Posted on 12/25/2005 10:37:22 AM PST by Alouette

I must admit that I never knew the lyrics to "Silent Night," that most famous of Christmas songs, until I was well into the prime of my life.

There was no reason I should have, though. Growing up in a tightly knit Orthodox community in New Jersey, I attended Jewish day schools and Jewish camps and was active in Jewish youth movements, as insulated from the Gentile world as anyone could possibly be.

My first real contact with non-Jews came during my college years in New York, but even then, most of my closest friends were Jewish, and my Christmas experiences, if you could call them that, were limited to an occasional sip of eggnog at a dormitory party.

Most of my adult years were spent in Israel, also among Jews, though not necessarily Orthodox ones.

Then, a few years ago, my husband, Amit, was offered a faculty position at Penn State University, with an adjunct position for me thrown in as part of the deal. It sounded like the perfect antidote to our crazy lives in Israel: a quiet college town surrounded by mountains and streams, endless kilometers of bike paths, a three-minute commute to work, great public schools with an average of 18 to 20 children per classroom. Without deliberating much, we packed up our possessions and four kids and headed out to rural America for our little adventure.

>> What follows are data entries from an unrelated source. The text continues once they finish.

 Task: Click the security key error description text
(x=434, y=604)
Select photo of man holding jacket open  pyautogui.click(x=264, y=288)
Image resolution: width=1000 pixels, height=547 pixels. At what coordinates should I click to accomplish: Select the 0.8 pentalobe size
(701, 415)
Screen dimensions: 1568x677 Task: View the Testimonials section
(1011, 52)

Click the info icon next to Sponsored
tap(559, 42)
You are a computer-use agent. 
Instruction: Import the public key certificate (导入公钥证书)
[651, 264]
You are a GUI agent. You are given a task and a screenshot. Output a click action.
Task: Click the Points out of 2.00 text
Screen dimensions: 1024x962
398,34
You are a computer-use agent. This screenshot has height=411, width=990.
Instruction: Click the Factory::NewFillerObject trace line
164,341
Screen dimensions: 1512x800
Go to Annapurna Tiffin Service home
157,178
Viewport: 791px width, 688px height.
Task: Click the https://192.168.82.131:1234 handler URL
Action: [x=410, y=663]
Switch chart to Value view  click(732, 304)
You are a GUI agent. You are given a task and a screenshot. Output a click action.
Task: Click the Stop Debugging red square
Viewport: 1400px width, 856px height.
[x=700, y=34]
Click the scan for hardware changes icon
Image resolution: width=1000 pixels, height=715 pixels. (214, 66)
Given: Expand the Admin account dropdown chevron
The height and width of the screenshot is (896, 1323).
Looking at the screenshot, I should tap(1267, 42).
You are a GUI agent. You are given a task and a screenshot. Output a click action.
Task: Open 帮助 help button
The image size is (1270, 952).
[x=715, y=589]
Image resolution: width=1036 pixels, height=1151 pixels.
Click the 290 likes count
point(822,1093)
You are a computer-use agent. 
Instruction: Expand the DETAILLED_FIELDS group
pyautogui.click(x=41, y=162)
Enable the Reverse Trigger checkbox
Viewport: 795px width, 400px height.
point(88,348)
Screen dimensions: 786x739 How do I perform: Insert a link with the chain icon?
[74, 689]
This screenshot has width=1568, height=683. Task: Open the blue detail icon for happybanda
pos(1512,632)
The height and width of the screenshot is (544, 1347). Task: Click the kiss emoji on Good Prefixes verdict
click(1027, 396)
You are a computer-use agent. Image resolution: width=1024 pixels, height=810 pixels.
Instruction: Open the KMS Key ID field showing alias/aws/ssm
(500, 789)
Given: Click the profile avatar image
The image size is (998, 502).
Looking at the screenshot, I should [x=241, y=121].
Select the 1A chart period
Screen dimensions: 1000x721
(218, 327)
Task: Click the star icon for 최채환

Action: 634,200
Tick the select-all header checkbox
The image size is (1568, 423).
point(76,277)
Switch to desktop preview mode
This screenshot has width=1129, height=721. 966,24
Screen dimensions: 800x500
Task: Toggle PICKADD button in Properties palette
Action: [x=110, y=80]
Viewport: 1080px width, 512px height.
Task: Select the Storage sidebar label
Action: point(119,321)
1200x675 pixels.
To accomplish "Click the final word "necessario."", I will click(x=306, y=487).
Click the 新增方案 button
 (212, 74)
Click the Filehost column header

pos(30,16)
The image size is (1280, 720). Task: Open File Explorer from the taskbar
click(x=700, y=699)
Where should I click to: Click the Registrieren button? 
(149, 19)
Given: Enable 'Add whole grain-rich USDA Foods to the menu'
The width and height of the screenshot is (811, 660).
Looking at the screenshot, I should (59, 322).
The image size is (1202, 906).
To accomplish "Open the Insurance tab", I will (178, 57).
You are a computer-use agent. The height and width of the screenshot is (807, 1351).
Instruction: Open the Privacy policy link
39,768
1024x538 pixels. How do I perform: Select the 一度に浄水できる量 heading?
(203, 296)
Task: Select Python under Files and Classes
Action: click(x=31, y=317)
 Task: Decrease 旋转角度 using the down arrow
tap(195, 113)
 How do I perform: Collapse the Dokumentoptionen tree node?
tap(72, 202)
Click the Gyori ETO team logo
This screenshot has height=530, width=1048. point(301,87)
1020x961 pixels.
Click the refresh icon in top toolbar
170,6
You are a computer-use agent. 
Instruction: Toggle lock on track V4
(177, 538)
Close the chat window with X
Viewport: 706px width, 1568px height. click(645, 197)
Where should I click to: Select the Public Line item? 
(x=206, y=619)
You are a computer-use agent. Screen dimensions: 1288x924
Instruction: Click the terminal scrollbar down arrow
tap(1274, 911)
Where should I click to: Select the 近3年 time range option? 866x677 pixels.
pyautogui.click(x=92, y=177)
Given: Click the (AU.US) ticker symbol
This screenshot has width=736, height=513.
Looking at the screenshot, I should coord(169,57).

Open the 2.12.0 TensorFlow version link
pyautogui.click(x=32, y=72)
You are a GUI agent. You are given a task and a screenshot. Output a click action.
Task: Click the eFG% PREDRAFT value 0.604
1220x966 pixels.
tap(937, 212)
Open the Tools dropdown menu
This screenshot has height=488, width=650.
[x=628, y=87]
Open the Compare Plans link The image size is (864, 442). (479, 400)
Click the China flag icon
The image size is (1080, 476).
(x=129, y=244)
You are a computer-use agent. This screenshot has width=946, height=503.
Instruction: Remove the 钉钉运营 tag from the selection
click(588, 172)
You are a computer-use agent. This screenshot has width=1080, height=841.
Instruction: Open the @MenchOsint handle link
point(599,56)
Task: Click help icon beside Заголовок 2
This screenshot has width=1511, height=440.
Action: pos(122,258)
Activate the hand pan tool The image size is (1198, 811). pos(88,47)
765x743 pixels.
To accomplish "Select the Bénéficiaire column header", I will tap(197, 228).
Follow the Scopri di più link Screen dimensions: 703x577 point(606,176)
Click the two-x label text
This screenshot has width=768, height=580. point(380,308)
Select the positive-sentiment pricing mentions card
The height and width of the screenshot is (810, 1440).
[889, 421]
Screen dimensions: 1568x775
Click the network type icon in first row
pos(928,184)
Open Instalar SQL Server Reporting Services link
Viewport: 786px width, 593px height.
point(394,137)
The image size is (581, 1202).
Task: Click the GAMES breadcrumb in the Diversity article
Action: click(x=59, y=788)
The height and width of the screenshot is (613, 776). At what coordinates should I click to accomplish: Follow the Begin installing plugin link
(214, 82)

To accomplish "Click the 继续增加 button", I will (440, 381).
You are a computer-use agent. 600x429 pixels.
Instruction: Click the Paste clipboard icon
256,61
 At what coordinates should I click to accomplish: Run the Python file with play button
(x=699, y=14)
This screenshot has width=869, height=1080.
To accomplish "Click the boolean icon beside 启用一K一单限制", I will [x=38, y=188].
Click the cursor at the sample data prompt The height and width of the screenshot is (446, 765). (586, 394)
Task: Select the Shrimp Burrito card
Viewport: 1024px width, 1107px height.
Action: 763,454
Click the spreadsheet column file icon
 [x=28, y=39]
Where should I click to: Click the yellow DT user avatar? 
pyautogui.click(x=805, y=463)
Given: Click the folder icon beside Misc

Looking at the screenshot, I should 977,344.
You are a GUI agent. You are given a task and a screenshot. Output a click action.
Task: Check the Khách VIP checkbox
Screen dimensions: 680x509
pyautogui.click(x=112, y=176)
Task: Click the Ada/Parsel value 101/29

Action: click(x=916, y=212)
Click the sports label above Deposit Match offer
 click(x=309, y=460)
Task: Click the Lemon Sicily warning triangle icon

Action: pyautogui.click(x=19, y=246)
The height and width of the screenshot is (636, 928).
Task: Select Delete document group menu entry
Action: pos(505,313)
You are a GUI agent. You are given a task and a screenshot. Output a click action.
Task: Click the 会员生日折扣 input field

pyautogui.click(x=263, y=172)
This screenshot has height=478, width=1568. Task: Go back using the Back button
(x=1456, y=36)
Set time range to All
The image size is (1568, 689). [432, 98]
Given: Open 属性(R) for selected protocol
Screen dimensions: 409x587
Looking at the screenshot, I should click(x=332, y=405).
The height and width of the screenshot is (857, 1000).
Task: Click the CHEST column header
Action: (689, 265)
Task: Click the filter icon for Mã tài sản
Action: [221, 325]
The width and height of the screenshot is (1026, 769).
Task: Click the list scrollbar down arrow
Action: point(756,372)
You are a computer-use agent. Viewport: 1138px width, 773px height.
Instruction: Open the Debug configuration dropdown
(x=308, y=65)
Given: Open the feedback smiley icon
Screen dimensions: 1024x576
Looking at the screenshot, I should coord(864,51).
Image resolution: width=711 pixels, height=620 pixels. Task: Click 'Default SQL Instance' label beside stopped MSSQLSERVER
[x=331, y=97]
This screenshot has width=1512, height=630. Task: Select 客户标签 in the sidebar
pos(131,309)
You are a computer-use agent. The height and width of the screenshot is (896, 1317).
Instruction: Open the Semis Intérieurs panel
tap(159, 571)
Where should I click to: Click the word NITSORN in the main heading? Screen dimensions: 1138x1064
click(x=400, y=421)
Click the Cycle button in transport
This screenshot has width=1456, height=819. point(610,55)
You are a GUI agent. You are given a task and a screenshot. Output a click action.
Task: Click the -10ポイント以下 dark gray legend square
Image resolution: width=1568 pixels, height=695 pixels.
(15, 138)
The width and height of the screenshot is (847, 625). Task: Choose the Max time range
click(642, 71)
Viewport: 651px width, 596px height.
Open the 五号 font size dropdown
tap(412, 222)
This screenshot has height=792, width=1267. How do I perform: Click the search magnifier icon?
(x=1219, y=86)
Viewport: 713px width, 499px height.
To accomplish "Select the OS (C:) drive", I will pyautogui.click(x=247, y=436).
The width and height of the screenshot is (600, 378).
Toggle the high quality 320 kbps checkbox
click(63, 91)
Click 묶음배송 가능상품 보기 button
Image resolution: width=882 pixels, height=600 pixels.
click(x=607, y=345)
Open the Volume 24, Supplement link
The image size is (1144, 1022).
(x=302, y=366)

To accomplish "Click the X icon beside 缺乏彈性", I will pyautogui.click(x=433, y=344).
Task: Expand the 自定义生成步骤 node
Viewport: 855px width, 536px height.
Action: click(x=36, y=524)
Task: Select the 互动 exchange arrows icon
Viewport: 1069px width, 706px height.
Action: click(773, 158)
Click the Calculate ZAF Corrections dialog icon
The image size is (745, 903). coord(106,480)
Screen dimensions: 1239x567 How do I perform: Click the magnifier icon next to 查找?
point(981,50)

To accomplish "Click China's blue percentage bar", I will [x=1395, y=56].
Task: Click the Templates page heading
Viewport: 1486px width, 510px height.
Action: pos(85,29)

The truth is that after living so many years in Israel, we didn't give much thought to what Jewish life would be like out there in central Pennsylvania. We knew there was a small Jewish community centered around the university, one small synagogue with several hundred members, yet no full-time Jewish schools. But that was fine for us. After living so many years in Israel, we thought it would be a good idea for our children to experience something they could never experience in the Jewish state: feeling what it was like to be part of a minority.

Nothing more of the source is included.